Un troisième sujet difficile concerne les recherches en cours de l’AIEA sur les « possibles dimensions militaires » du programme nucléaire iranien. Des demandes d’accès répétées à des installations et à des personnes suspectes sur la base des résolutions du Conseil des gouverneurs de l’AIEA et du Conseil de sécurité ont été repoussées ou esquivées par l’Iran. En fait, dans le fil des évaluations de la communauté américaine du renseignement, il est largement admis par les experts que le programme iranien de mise au point d’une bombe a été arrêté fin 2003 avant d’avoir atteint son but. Dix ans ont passé, ce programme s’enfonce donc peu à peu dans l’histoire. Mais les gens qui s’y sont impliqués ont dû se faire promettre une certaine forme d’immunité en échange de leur acceptation de l’interrompre, d’où la difficulté à faire la pleine lumière sur le sujet. En des occasions du même genre, comme en Égypte, en Corée du Sud ou à Taïwan, l’AIEA a accepté de ne pas divulguer le détail des découvertes de ses inspecteurs, une fois assurée de la cessation et de la neutralisation de ces programmes. Une formule du même genre mériterait d’être explorée dans le cas iranien.

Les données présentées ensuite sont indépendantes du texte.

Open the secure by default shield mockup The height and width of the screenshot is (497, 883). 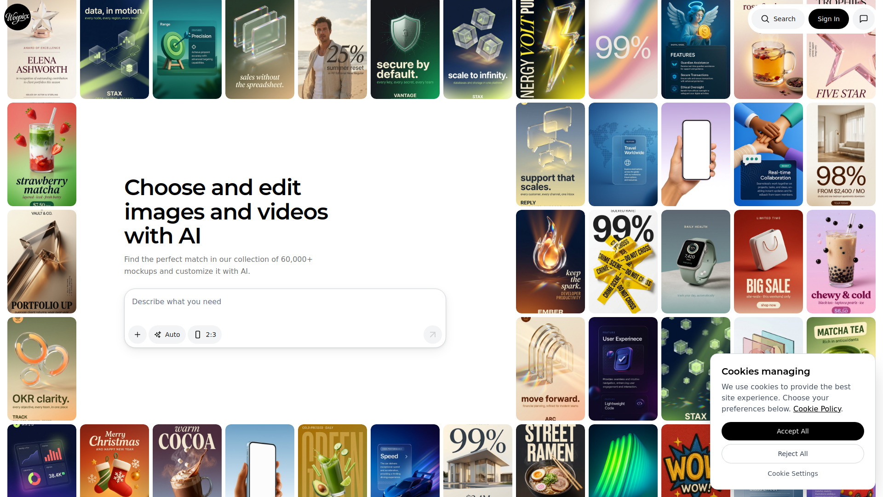405,49
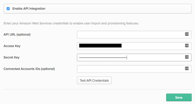
Task: Click the 'Secret Key' label
Action: [x=11, y=57]
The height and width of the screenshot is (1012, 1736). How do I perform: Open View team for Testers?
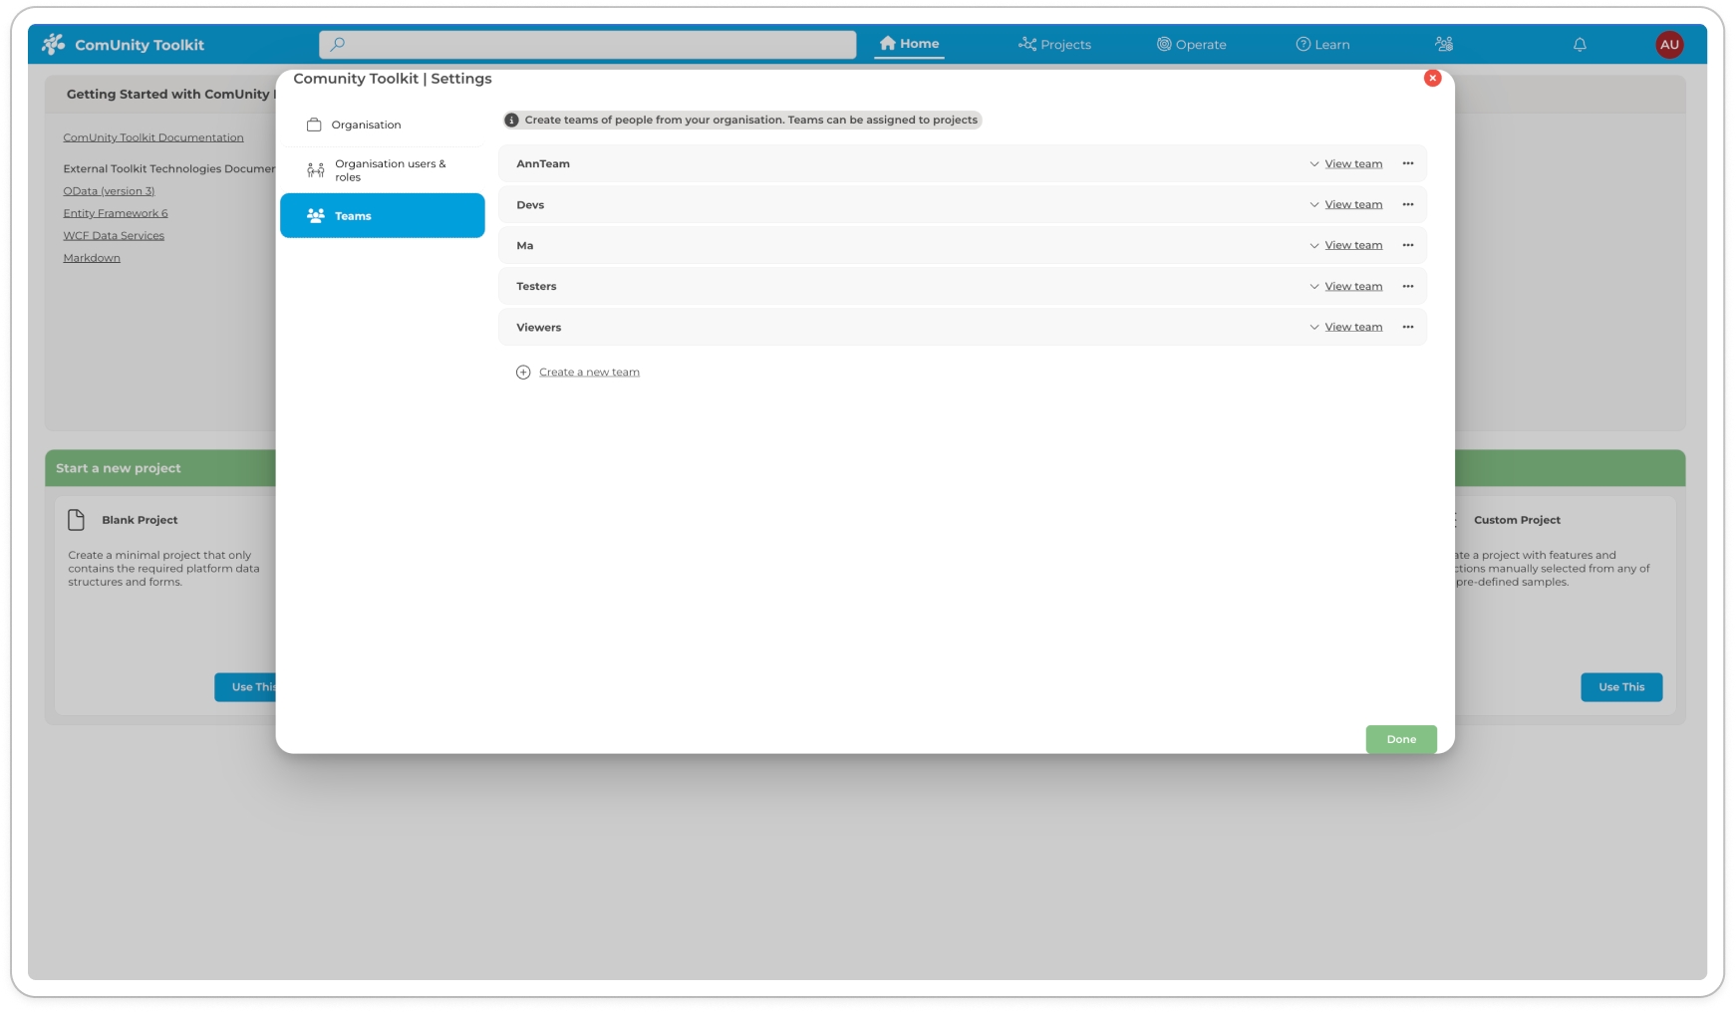1353,287
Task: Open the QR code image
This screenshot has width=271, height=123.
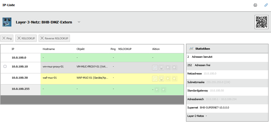Action: tap(262, 22)
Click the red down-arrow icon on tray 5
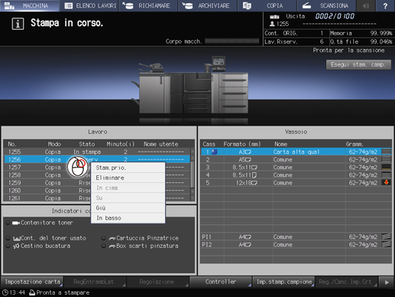The height and width of the screenshot is (297, 395). (x=386, y=182)
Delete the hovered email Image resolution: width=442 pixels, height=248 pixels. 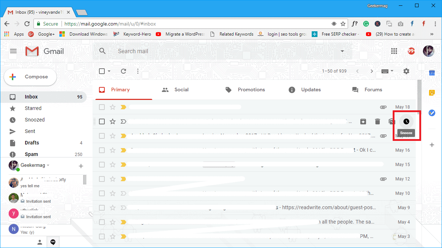click(378, 121)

Le quatrième point tourne autour des missiles balistiques iraniens. L’Occident souhaite les inclure dans la négociation comme source de préoccupation identifiée par le Conseil de sécurité, mais cette perspective a été aussitôt rejetée par l’Iran. Il faut ici comprendre que Téhéran a accepté de négocier sur son programme nucléaire comme programme civil, placé sous l’égide du Traité de non prolifération (TNP). Des négociations sur des missiles relèvent d’un tout autre monde, celui de la défense et du désarmement, où les négociations sont par définition collectives, à l’exception des mesures unilatérales imposées à des nations vaincues. S’il y a une solution ici, c’est par l’affirmation de l’intention des parties d’œuvrer à l’ouverture d’une négociation collective sur le niveau et la distribution des missiles balistiques dans la région, avec l’idée d’amener les participants à rejoindre le Code international de conduite contre la prolifération des missiles balistiques, adopté en 2002 à la Haye.

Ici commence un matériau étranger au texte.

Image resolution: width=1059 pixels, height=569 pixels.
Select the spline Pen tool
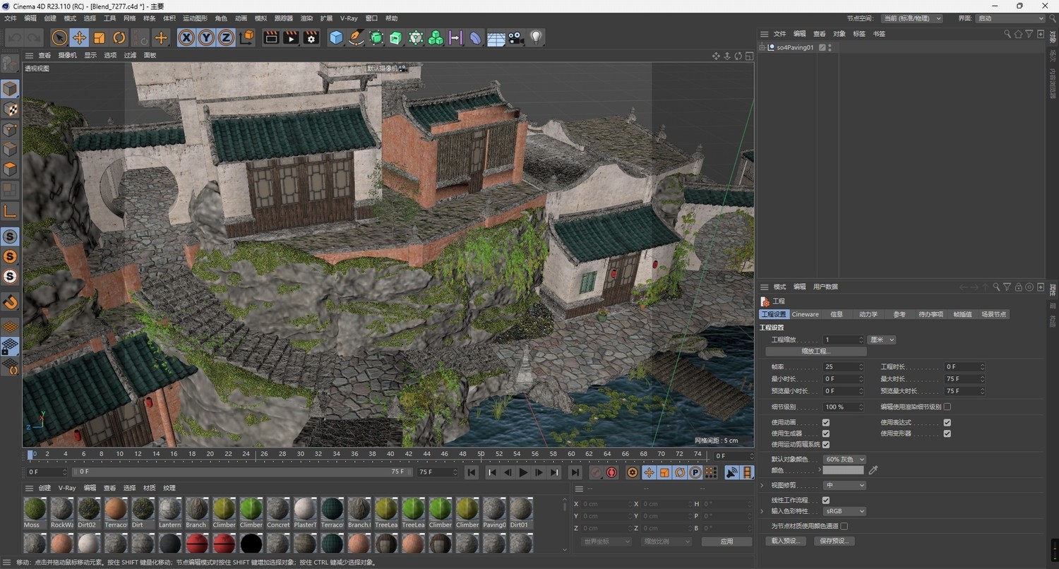point(355,37)
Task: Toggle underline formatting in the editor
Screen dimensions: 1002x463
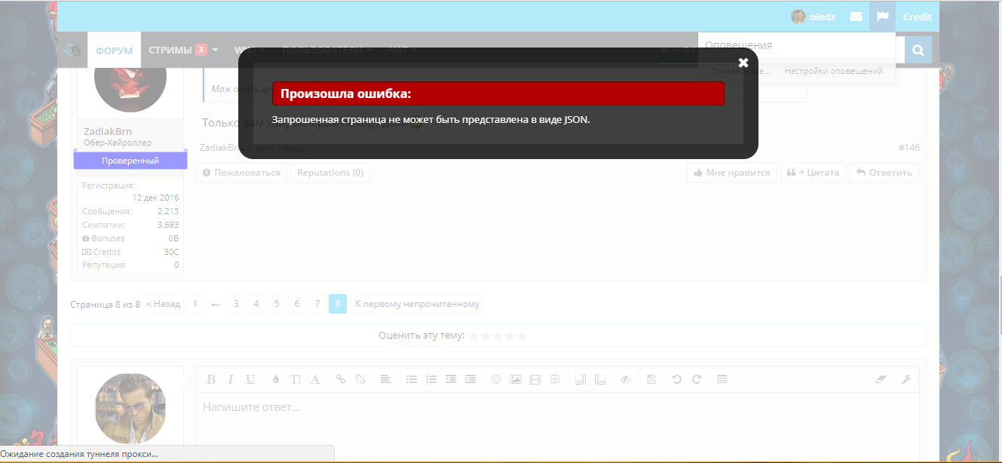Action: [x=250, y=379]
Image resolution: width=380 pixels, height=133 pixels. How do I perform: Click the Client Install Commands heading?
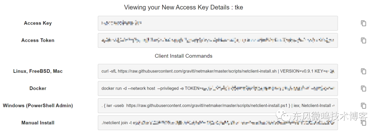(183, 56)
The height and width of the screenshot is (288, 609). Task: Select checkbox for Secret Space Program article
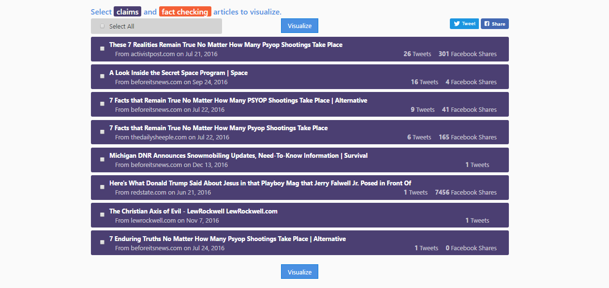pos(102,76)
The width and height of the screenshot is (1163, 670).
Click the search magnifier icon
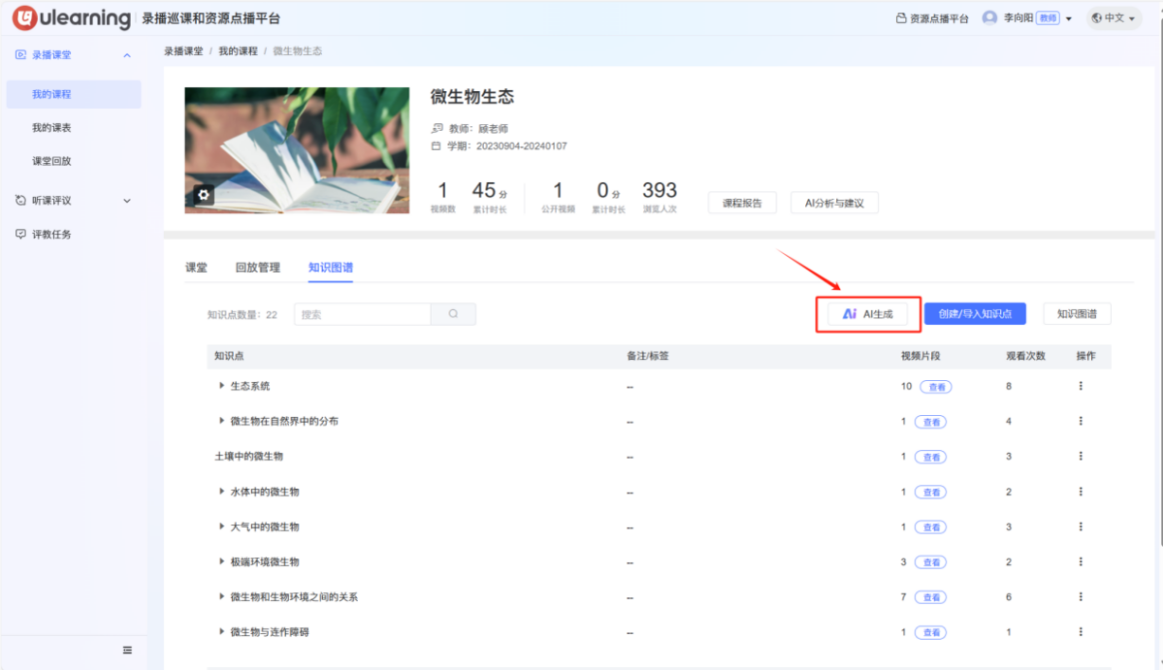point(454,314)
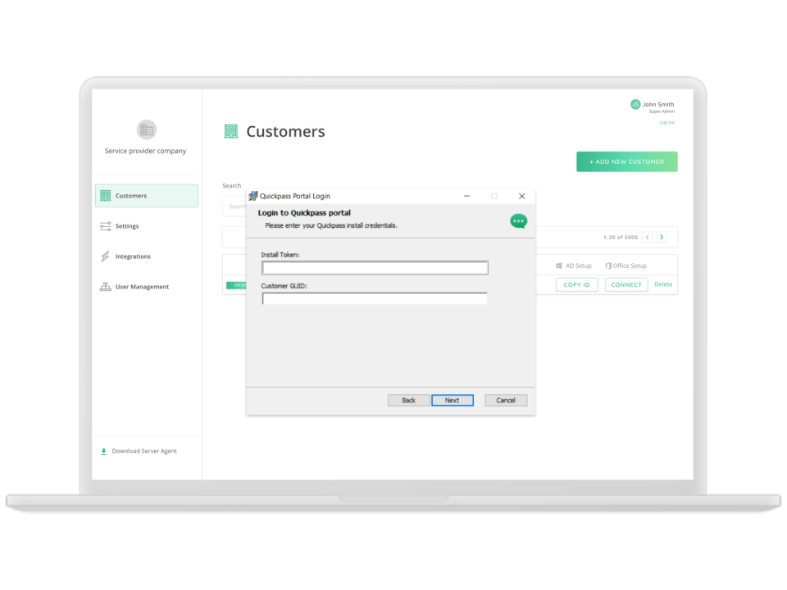Click the AD Setup Windows icon
The height and width of the screenshot is (590, 787).
point(560,265)

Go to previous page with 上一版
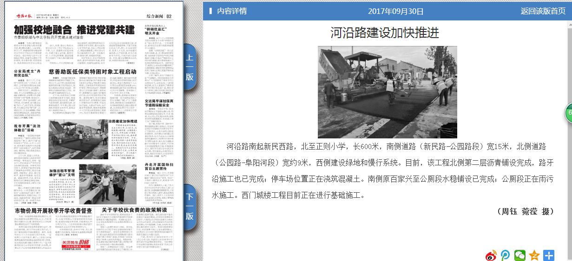190,67
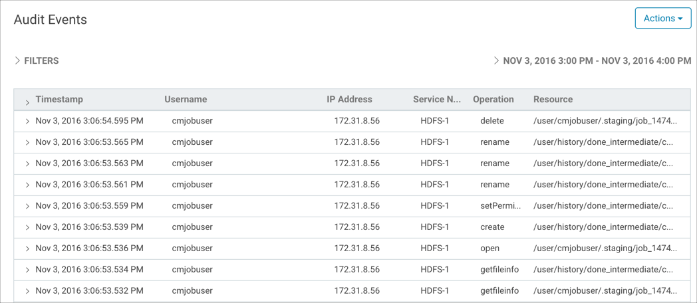Expand all rows via header chevron
Screen dimensions: 697x303
[27, 102]
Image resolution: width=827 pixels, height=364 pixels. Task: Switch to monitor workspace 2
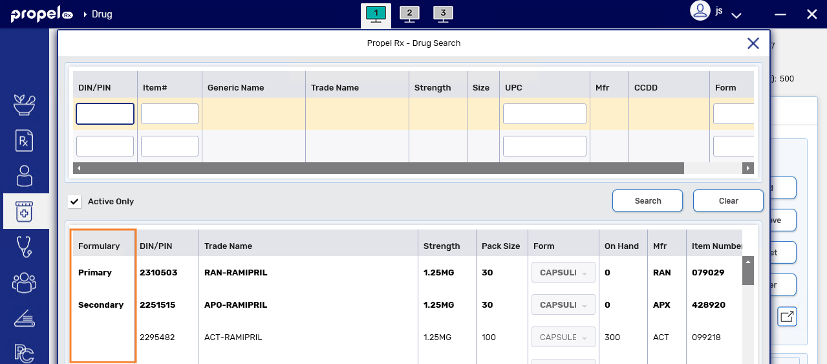(x=409, y=14)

Le dernier point, peu mis encore en lumière, mais pas le moins difficile, concerne la durée de l’accord général sur lequel la négociation est supposée déboucher. Selon les termes du Plan commun d’action ouvrant la voie à cet accord, celui-ci, une fois pleinement mis en œuvre pour la durée de toutes ses dispositions, devra laisser la place au régime de droit commun applicable aux membres du TNP. L’Iran serait alors relevé de tous ses engagements spécifiques, tels que la limitation de ses activités d’enrichissement. Bien entendu, les contrôles de l’AIEA sur l’ensemble du programme iranien, relevant d’un accord à durée illimitée, demeureraient. Mais pour passer ainsi d’un régime d’exception au régime de droit commun, la communauté internationale s’attendra à être pleinement rassurée sur la nature pacifique du programme iranien. Pour en arriver là, la conduite générale du régime iranien et la qualité de ses relations avec le monde extérieur joueront un rôle au moins aussi important que l’état de son programme nucléaire. Mais ce genre de considération ne peut être mis par écrit dans un accord. Les Iraniens insisteront probablement sur une durée maximale de cinq ans. L’Occident, pour sa part, verrait bien ce régime de contraintes spéciales indéfiniment prolongé. Il faut espérer, si des solutions ont été trouvées sur tous les autres points en suspens, qu’une forte pression s’exercera pour dégager un compromis sur ce point ultime, afin de boucler la négociation.